The amino acid sequence of SMCO3 is highly conserved compared to other human proteins. There is dramatically lower levels of sequence divergence than expected, even compared to proteins known to have low levels of sequence divergence with time.

Homology 
SMCO3 in largely conserved in amniotes.
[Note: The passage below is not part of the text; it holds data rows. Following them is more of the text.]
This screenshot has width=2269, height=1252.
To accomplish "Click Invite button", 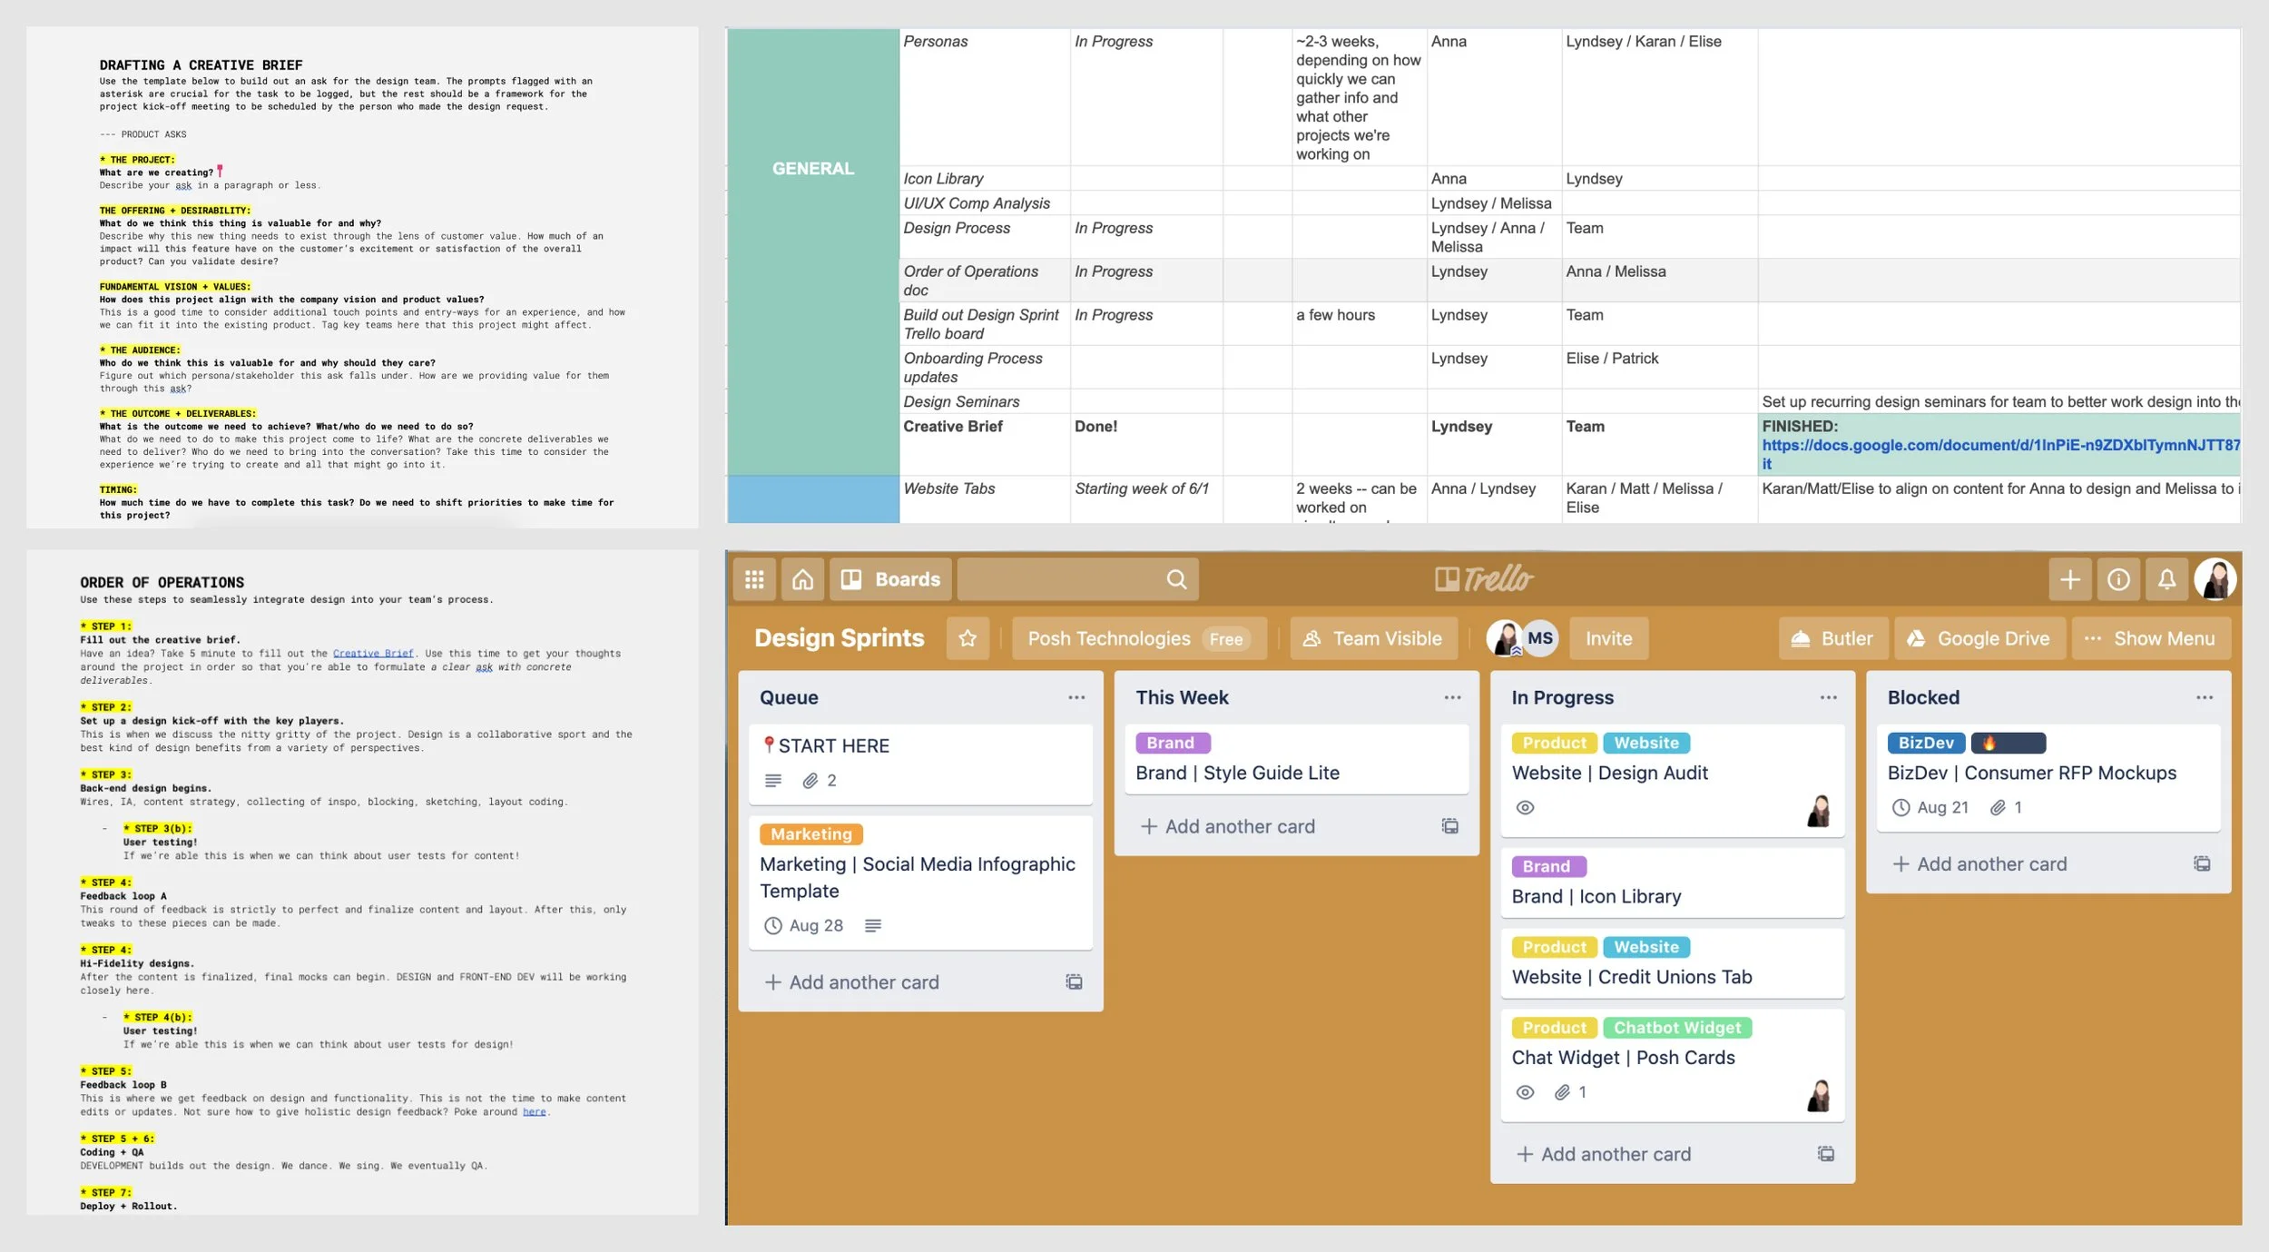I will click(1608, 638).
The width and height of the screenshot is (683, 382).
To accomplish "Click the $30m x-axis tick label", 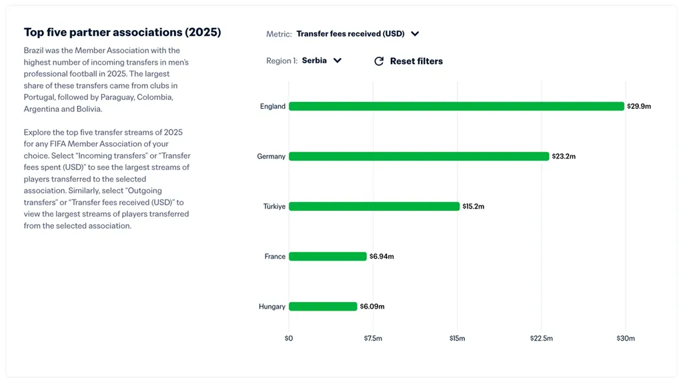I will coord(626,339).
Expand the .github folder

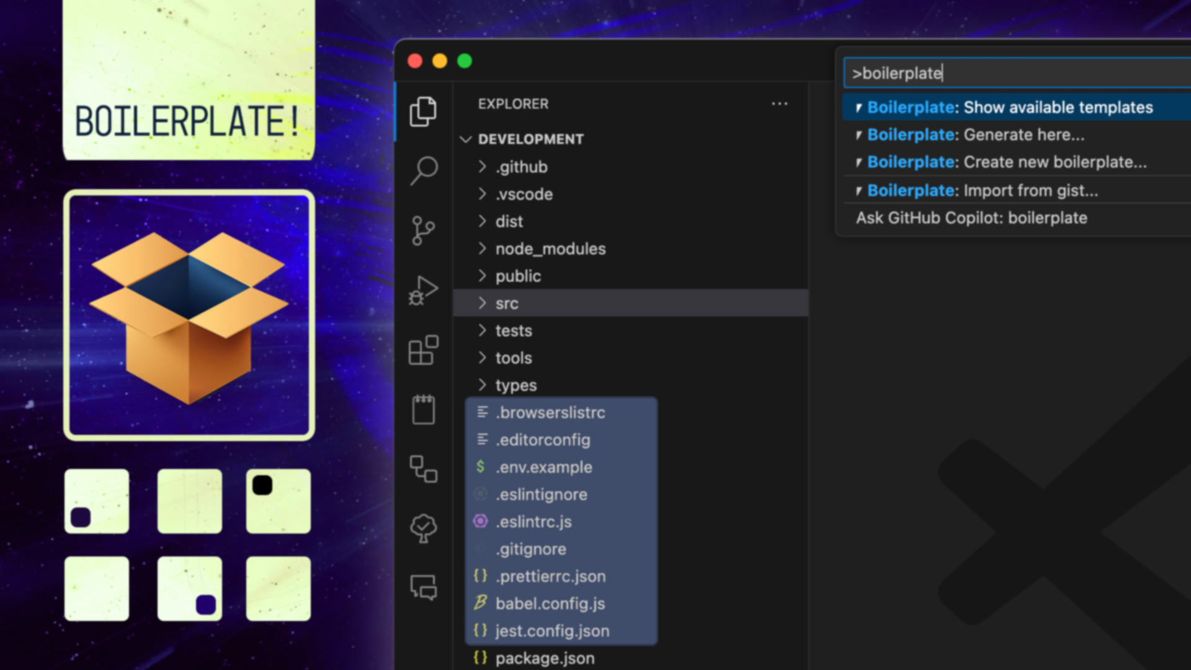pos(521,167)
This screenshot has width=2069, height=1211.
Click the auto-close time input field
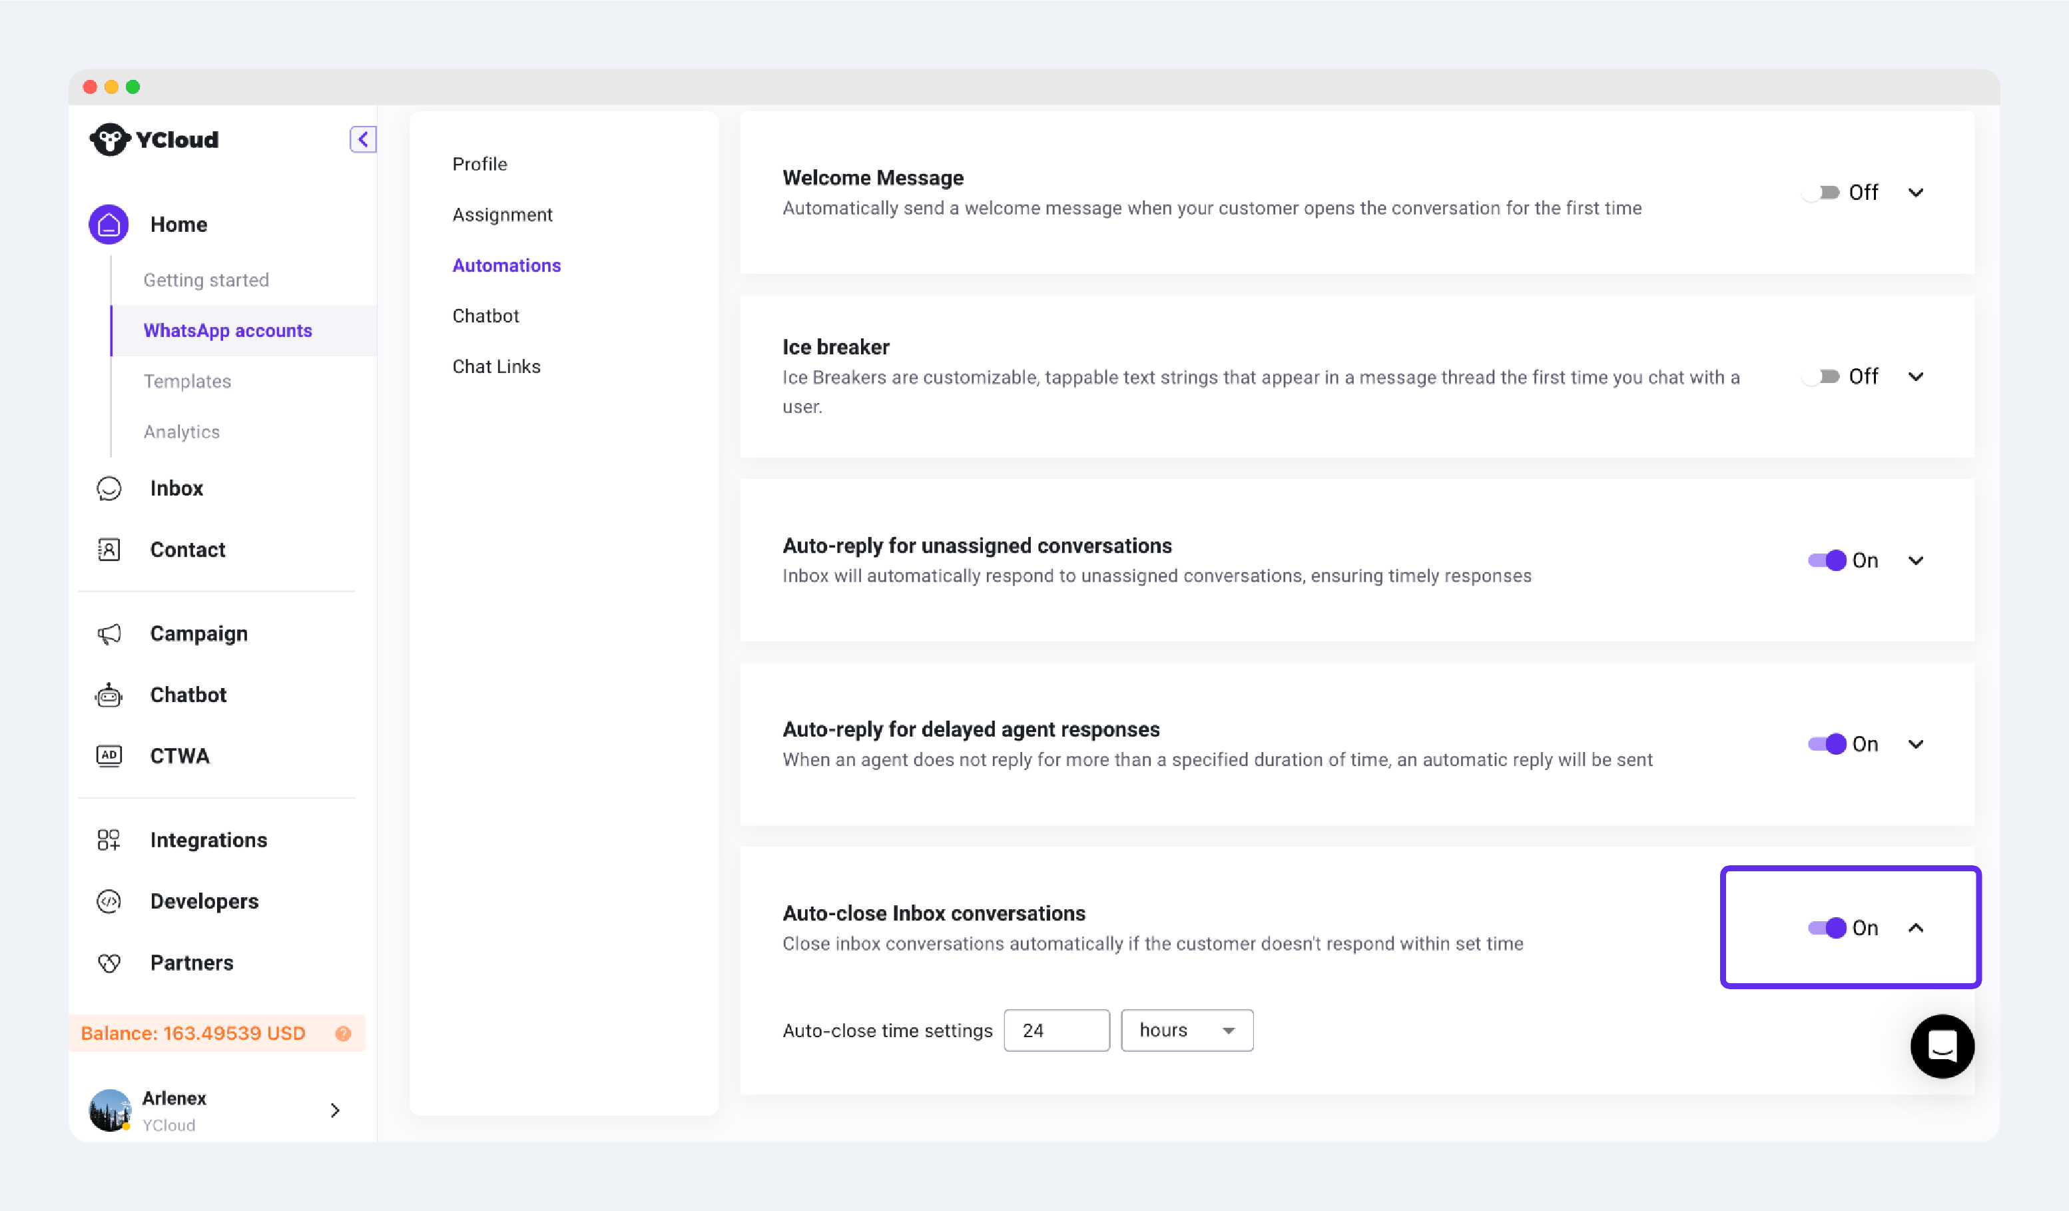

Orthologs have been identified in many mammals, reptiles and birds. The closest ortholog is found in Pan troglodytes and has a 99.7% sequence similarity. More distant homologs have also been identified in a select few bony fish but orthologs are not seen in cartilaginous fish, insects or other invertebrates. No paralogs of SMCO3 in humans have been identified.